Videojogos baseados em guerra têm quase sempre sido excelentes ao traduzir a euforia da vitória. Um pequeno número deles até representou a agonia da derrota de maneira incrivelmente detalhada. Mas Modern Warfare 2, e “No Russian” em particular, apenas caminha para lado nenhum. Alguns jogadores têm tentado defender a inclusão da missão baseados na natureza opcional da mesma. Mas dizer que “somos empoderados para deixar o conteúdo fora da nossa experiência” é ingénuo – não se pode argumentar a favor da existência da missão e depois dizer que é opcional. Não se pode ostentar a sua necessidade para a narrativa e depois encorajar a passar ao seu lado. Não se pode aplaudir os videojogos que não têm receio de ter um discurso (seja ele político, moral ou de qualquer outro cariz) e depois apoiar a noção de que a única maneira de discordar com esse mesmo discurso é proteger-nos dele.

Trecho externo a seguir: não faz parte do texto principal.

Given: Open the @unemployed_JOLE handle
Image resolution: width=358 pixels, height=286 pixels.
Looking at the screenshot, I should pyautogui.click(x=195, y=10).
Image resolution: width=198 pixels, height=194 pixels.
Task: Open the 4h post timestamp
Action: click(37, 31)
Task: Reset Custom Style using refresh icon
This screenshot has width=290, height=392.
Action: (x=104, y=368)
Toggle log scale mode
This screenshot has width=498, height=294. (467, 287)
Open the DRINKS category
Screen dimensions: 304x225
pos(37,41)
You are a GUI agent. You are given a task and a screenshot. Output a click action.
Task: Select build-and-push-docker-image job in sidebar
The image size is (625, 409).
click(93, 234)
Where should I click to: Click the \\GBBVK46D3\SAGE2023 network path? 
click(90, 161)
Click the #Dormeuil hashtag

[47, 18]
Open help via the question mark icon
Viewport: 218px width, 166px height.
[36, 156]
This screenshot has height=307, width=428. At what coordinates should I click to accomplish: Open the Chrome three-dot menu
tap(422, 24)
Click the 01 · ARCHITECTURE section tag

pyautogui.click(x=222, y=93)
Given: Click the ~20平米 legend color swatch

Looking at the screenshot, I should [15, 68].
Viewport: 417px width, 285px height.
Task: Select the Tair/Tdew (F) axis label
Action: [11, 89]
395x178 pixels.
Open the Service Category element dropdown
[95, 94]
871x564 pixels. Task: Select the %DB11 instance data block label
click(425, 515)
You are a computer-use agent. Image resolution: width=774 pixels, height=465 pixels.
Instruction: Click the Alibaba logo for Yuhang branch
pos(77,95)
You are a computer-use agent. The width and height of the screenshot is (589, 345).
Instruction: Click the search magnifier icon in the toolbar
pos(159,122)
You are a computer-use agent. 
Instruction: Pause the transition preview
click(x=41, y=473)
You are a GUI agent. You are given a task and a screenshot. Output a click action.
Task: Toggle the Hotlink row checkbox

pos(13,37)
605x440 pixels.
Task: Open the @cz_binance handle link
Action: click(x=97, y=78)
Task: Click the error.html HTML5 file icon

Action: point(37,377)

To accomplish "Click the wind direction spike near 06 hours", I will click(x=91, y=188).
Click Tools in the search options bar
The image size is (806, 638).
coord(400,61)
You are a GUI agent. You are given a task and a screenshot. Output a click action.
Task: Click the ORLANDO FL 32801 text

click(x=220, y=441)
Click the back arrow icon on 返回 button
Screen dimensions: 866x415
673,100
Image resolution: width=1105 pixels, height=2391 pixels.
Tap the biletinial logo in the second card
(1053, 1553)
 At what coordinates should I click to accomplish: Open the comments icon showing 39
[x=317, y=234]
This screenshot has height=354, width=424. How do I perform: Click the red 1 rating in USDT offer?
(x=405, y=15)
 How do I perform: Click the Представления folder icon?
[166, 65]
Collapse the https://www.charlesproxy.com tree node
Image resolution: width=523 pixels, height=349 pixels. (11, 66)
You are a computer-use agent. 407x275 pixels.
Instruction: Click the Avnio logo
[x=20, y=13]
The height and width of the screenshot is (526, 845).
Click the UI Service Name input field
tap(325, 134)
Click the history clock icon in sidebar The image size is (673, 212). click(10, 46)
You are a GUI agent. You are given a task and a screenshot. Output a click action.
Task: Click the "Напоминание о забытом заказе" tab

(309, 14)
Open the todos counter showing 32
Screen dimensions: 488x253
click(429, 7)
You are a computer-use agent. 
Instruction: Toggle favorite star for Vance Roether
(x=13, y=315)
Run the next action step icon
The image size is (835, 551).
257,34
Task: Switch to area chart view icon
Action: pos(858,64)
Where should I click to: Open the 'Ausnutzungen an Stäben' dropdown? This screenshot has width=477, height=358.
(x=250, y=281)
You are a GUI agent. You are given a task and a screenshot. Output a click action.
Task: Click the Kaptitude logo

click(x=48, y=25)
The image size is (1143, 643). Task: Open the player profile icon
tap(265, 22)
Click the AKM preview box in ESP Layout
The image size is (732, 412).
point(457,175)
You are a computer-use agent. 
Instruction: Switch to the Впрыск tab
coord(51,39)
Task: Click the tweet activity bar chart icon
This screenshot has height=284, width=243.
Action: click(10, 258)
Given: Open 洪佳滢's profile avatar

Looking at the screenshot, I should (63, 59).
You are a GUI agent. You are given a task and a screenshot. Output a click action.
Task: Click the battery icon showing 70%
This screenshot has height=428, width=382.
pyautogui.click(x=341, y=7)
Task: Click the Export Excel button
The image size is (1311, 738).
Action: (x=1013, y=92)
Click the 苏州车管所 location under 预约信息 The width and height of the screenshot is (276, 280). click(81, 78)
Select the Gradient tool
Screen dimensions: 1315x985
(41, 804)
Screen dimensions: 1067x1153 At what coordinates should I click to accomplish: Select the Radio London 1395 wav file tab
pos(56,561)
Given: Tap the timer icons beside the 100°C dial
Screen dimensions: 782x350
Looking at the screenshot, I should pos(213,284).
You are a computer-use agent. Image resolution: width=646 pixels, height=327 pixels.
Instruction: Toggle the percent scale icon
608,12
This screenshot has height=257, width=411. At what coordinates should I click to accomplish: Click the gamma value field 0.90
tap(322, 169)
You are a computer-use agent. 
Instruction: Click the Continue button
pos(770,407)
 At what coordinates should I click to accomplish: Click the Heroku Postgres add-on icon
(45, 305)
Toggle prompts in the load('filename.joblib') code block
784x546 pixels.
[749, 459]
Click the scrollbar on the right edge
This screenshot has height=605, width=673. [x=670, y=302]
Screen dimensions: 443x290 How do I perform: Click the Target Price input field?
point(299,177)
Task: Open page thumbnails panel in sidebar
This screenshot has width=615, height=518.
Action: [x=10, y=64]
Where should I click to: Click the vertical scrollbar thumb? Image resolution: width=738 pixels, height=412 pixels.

Não se pode discordar daquilo que não se conhece.
Ao permitirem os jogadores deixar o nível de fora do contexto narrativo, a Infinity Ward está basicamente a dizer que o nível é de pouca ou nenhuma consequência para o resto do jogo – e, caso se sintam inclinados a jogar o jogo de princípio ao fim sem aceder a “No Russian”, é algo que se torna óbvio demais. Ao tomarem a escolha de incluir um nível desta magnitude no seu jogo, mostraram uma convicção inabalável: ao permitir que o ignoremos a convicção dá lugar à cobardia. Ironia: um estúdio que tomou tantos riscos criativos acaba por escolher a opção mais segura.
Modern Warfare 2 esteve na posição única de desafiar os jogadores a reavaliar o poder do meio, mesmo que não fosse esse o objectivo da Infinity Ward. Espero que aqueles que se sentiram genuínamente afectados por “No Russian” saírão da experiência com uma nova perspectiva sobre a violência nos videojogos e até sobre o poder do meio. Os jogadores também podem ser levados a pensar mais aprofundadamente sobre o direito que um autor tem de confrontar a audiência mas paradoxalmente, isto requer ignorar a proposta que os autores fazem de ignorar a sua própria expressão. Entretanto, os auto-proclamados jogadores hardcore cujo único gozo que esperam tirar daquilo é gritar obscenidades online e saborear a ideia de que tudo que se assemelhe a uma pessoa deve ser baleado para que seja “divertido”, apenas verão o jogo como um blockbuster de Verão com um punhado de minutos chocantes – os quais não deverão durar na memória mais que uns meses.
Por si próprio ou enquanto parte de um todo, “No Russian” é nada seguido de nada. Como mensagem, é ténue; como ideia que merece ser explorada nos videojogos, o seu mérito fica à sombra de uma falta de elegância e de contexto; como nível num jogo, a sua reciclagem de um lugar-comum do género não tem ambição ou consequência; como exemplo do quão criativa a Infinity Ward pode ser, é primitivo; como entretenimento, é uma sondagem em progresso.
Contexto.
Estou a jogar Modern Warfare 2. Por vezes, é uma viagem alucinante. Outras vezes, é prova de que os designers não devem forçar significância nos jogadores a não ser que estejam preparados para aceitar que sem contexto, o ónus do sacrifício não é nosso.